Madame Bovary (Modern Library)
Page 19
“You think so?” she cried.
“Forward, forward!” he insisted.
He clicked his tongue. The two animals sped on.
Long fronds of bracken, on the side of the track, kept catching in Emma’s stirrup. Rodolphe, without stopping, would lean over and pull them out one by one. At other times, to push away the branches, he passed close to her, and Emma felt his knee graze her leg. The sky had turned blue. The leaves did not stir. There were large clearings full of flowering heather; and sheets of violets alternated with the tangle of trees, which were gray, fawn-colored or golden, in a variousness of leaves. Often they would hear, beneath the bushes, the faint flap of wings darting, or else the hoarse, soft caw of crows flying among the oaks.
They dismounted. Rodolphe tied the horses. She went in front, over the moss, between the ruts.
But the unwieldy length of her dress encumbered her, even though she lifted it up by the train, and Rodolphe, walking behind her, contemplated between that black cloth and the black half-boot, the daintiness of her white stocking, which seemed to him a part of her nakedness.
She stopped.
“I’m tired,” she said.
“Come on, just a little more effort!” he urged. “Courage!”
Then, a hundred paces further, she stopped again; and, through her veil, which fell obliquely from her man’s hat down onto her hips, you could make out her face in a bluish translucency, as though she were swimming beneath azure waves.
“So where are we going?”
He made no reply. She breathed in a jerky fashion. Rodolphe cast his eyes about him and chewed his mustache.
They came to a broader area, where staddles had been hewn. They sat down on a felled tree trunk, and Rodolphe began to speak to her of his love.

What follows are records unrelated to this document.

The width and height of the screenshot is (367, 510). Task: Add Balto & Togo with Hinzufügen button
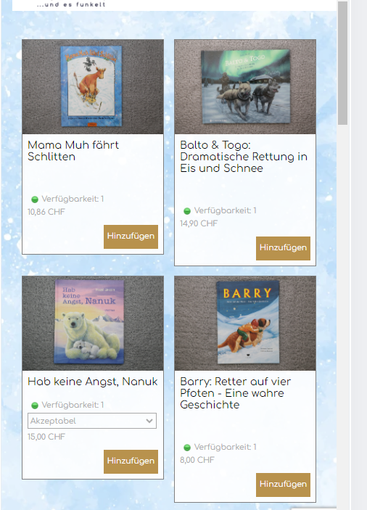(283, 248)
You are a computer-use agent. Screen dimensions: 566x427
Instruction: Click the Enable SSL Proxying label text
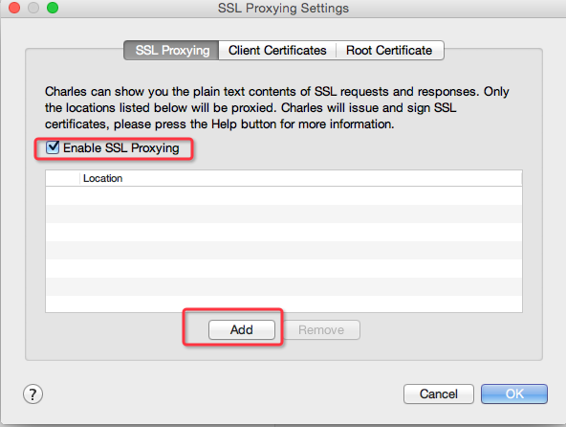click(x=120, y=147)
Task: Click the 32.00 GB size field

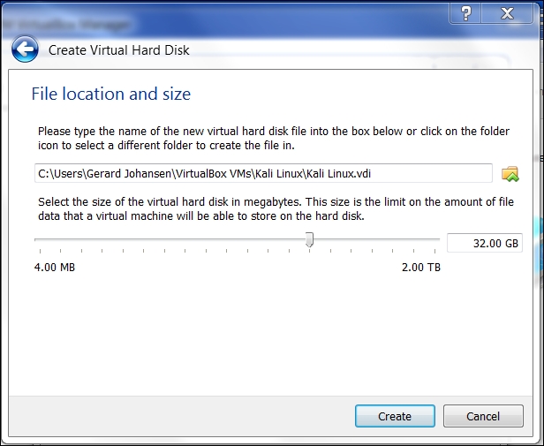Action: 484,243
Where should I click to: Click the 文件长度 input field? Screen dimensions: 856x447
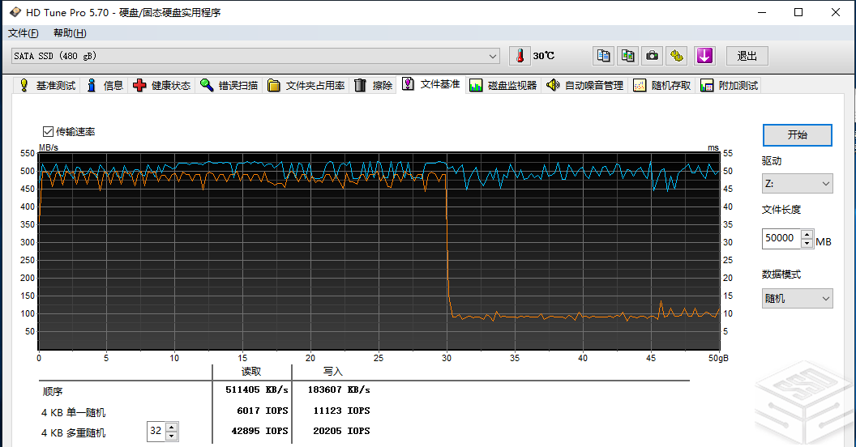781,239
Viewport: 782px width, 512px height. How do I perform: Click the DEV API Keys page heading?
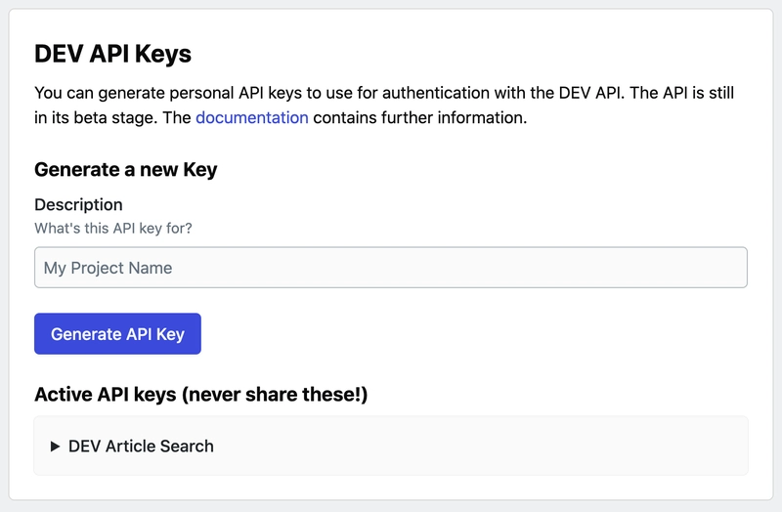point(112,54)
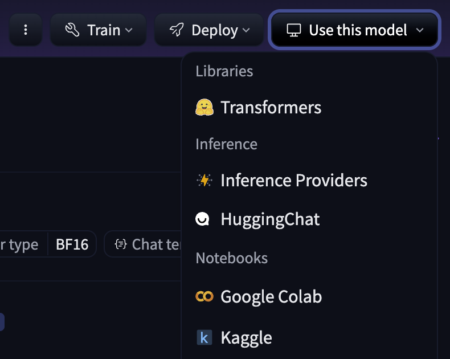Choose Inference Providers menu entry
This screenshot has width=450, height=359.
point(294,181)

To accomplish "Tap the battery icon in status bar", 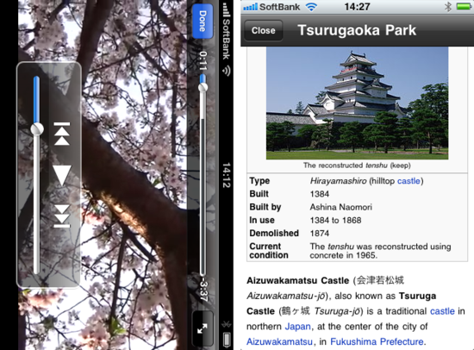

At first he did not frighten her at all with compliments. He was calm, serious, melancholic.
Emma listened to him with lowered head, all the while stirring the fallen woodshavings with her toe.
But, at this sentence:
“Are our destinies not mutual now?”
“Of course not,” she replied. “You know perfectly well. It is impossible.”
She got up to leave. He seized her by the wrist. She stopped dead. Then, having considered him for several minutes with moist, love-filled eyes, she said sharply:
“Look, let us speak no more of this … Where are the horses? We are going back.”
He made an angry, world-weary gesture. She repeated:
“Where are the horses? Where are the horses?”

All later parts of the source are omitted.